Tumor Microenvironment and Metastasis

Section Leader
Ningling Kang, PhD
Associate Professor

Through the support of NIH grant, Hepatic Stellate Cell Regulation of Metastatic Growth in the Liver (R01CA160069), we explored a novel role of p300 acetyltransferase in hepatic stellate cell (HSC) activation in the last year. Liver is a common site for metastatic cancer cells, such as gastrointestinal cancer cells, to colonize and grow. In response to cancer invasion of the liver, cancer cells and other components of the liver microenvironment produce growth factors and cytokines to induce transdifferentiation of quiescent HSCs into myofibroblasts (MFs). In turn, activated-HSC/MFs promote liver metastasis by releasing growth factors, cytokines, extracellular matrix (ECM) proteins, and matrix metalloproteinases. Because the activated-HSC/MFs generate and deposit excessive ECM, they are considered a major contributor to desmoplasia and stiffness of liver metastases.

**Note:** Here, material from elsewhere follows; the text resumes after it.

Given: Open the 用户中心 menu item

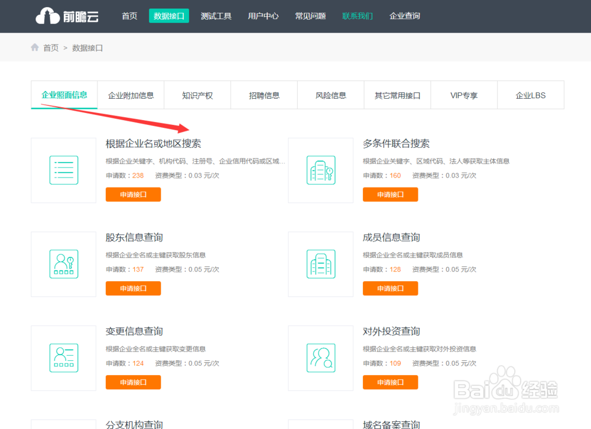Looking at the screenshot, I should click(x=263, y=16).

Although the role of stiffness on the biology of cancer cells has received intensive investigations, it is unknown if stiffness can in return regulate the biology of the activated-HSC/MFs. To address this question, we employed polyacrylamide gels with incremental stiffness as cell culture substrates for HSCs to investigate whether and how stiffness influences myofibroblastic activation of HSCs. Our data indeed show that a stiff substrate induces HSCs to express alpha-smooth muscle actin (α-SMA) and CTGF, markers of HSC activation, and concurrently nuclear accumulation of p300 acetyltransferase in HSCs. Perturbation of p300 by cre-loxP-mediated gene deletion, shRNA-based knockdown, or pharmacological inhibition abrogates stiffness-induced HSC activation. Mechanistically, stiffness activates a RhoA-Akt mechanosignaling to promote p300 phosphorylation at serine 1834 and subsequently targets it to the nucleus to epigenetically regulate gene transcription. RNA sequencing reveals that stiffness promotes HSCs to transcribe a panel of tumor-promoting paracrine factors, including CXCL12, IL11, IL6, VEGFA, PDGFA and B. In agreement with these data, conditioned medium of HSCs on a stiff substrate promotes colorectal tumor growth in vitro and in a subcutaneous tumor implantation in vivo model as compared to that of HSCs on a soft substrate. Additionally, portal vein injection of colorectal cancer cells into p300 conditional knockout in vivo models (p300F/F|collagen1A1-cre) leads to reduced liver metastatic growth as compared to control in vivo models.

Our study uncovers “an amplification loop” for liver metastatic growth whereby stromal stiffness, built by activated-HSC/MFs, in return acts on the activated-HSC/MFs to further enhance their activation and tumorpromoting effects via a HSC p300-dependent mechanism. The RhoA-Akt-p300 mechanosignaling of HSCs thus represents as a novel target for anti-liver metastasis therapy. A manuscript about this study has been submitted and it is currently under peer-review.